Il y a un vrai travail à faire envers le monde des PME et des particuliers et puis attention, et c’est là que la France a une diplomatie différente, nous considérons parfois que le sujet Huawei est aussi otage d’une guerre technologique Chine/États-Unis et il est aussi analysé en stratégie de deux super powers qui veulent devenir chacun le seul super power. Nous essayons de dire précisément que la France a une vision de citoyenneté vue comme de l’autonomie stratégique, elle veut avoir le choix, elle veut pouvoir auditer les solutions qu’elle utilise, elle veut que ses propres autorités puissent dire qu’elle est en sécurité. En réalité la vraie position de la France sur la 5G c’est « nous voulons plusieurs fournisseurs ».
Sébastien Guénard : La 5G c’est, à mon avis, le vrai sujet en attente du côté des questions. C’est un vrai sujet.
Henri Verdier : On ne confiera jamais de l’infrastructure clef d’un pays à un seul acteur, bien sûr, peut-être, encore moins s’il est Chinois, mais ce n’est pas comme ça qu’on va raisonner. Puisque j’ai dit que l’autonomie stratégique c’était de pouvoir changer de crémerie, il faut qu’il y ait aussi d’autres offres. Un monopole, quel qu’il soit, même si c’était un monopole américain, on n’aimerait pas.
Sébastien Guénard : Pour finir, avant les questions, quels conseils pourrais-tu communiquer aux managers pour aborder le numérique ? Quelles sont les clefs essentielles ? On a parlé de sécurité. Qu’est-ce que tu voudrais, en quelques mots, que chacun retienne ?

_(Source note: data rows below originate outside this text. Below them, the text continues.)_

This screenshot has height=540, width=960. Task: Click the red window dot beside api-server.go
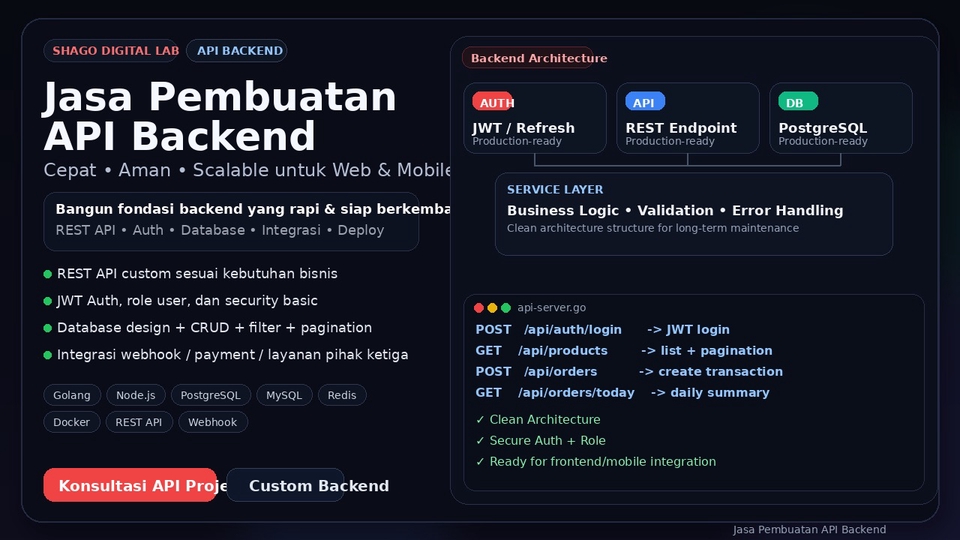[479, 308]
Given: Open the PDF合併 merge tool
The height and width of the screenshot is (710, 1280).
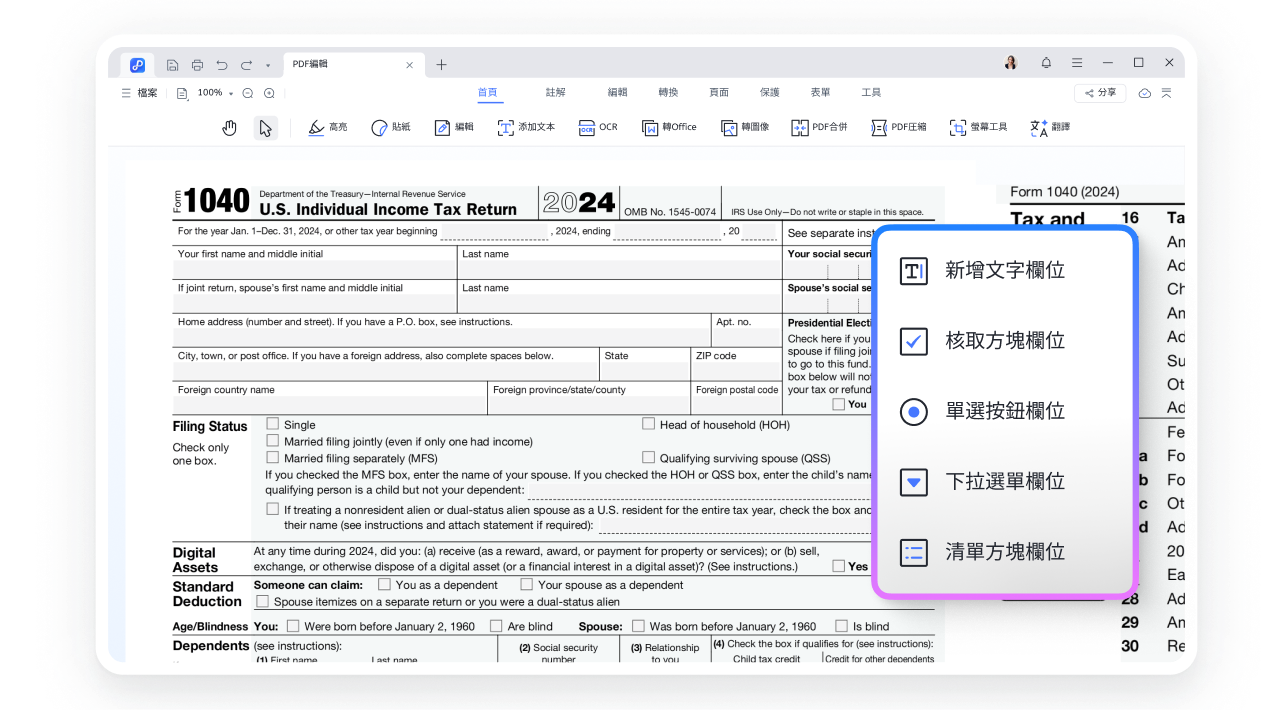Looking at the screenshot, I should click(x=819, y=128).
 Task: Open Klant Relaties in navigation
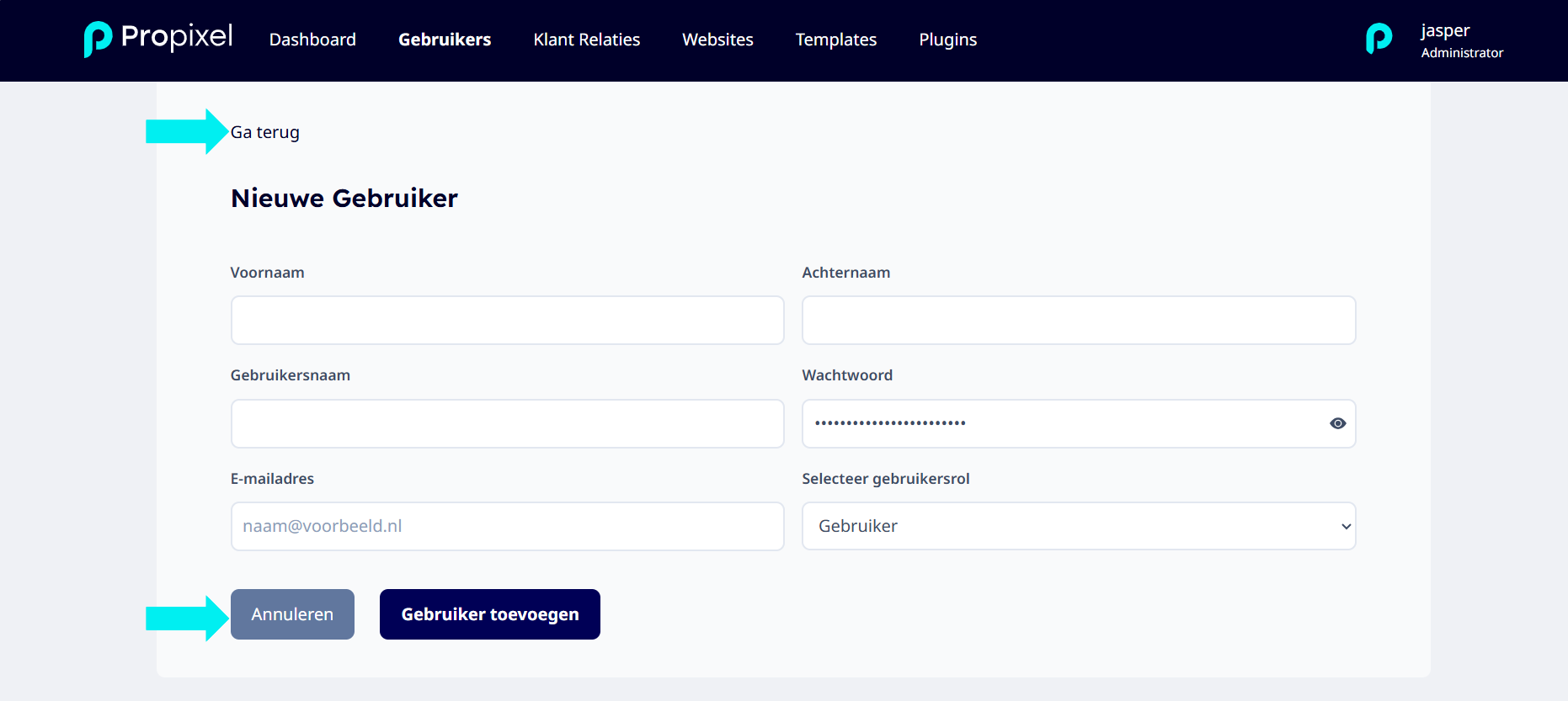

Henri Verdier : Ça dépend aussi si vous êtes le DSI d’une boîte de 300 000 salariés ou une PME, ce n’est pas pareil.
Sébastien Guénard : Il y a pas de DSI connectés, CDO [Chief Data Officer], c’est sûr, mais aussi des supply chains.

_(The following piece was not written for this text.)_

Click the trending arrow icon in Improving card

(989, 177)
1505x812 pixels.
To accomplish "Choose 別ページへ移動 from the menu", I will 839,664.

Henri Verdier : De ce que j’ai appris surtout dans la transformation numérique de l’État mais avant, au fond, dans mes métiers précédents, j’ai été chez Lagardère, j’ai été en PME, le numérique, quand même, un, ça s’« expérience ». Il faut avoir de l’expérience, donc il faut faire monter dans les organigrammes des gens qui connaissent le numérique. Il y a une phrase que je cite souvent, qui était dans un bouquin de Thesmar et Landier : « On n’imaginerait pas un état-major militaire sans personne qui soit allé sur le théâtre d’opérations. » Pourquoi dans les états-majors des entreprises, alors que le théâtre d’opérations aujourd’hui c’est le numérique, vous mettez des gens qui ont ce rapport distant, en plus un peu dégoûté quand c’est de la tech. Il faut mettre des gens de la tech dans les commex [comités exécutifs], dans les codirs [comites de direction], dans les directions métier, etc. Toutes les fonctions qui ont tenté de mettre un petit pôle d’innovation dans un coin de l’organisation ont foiré, parce que quand arrive la crise on oublie qu’on avait un pôle d’innovation.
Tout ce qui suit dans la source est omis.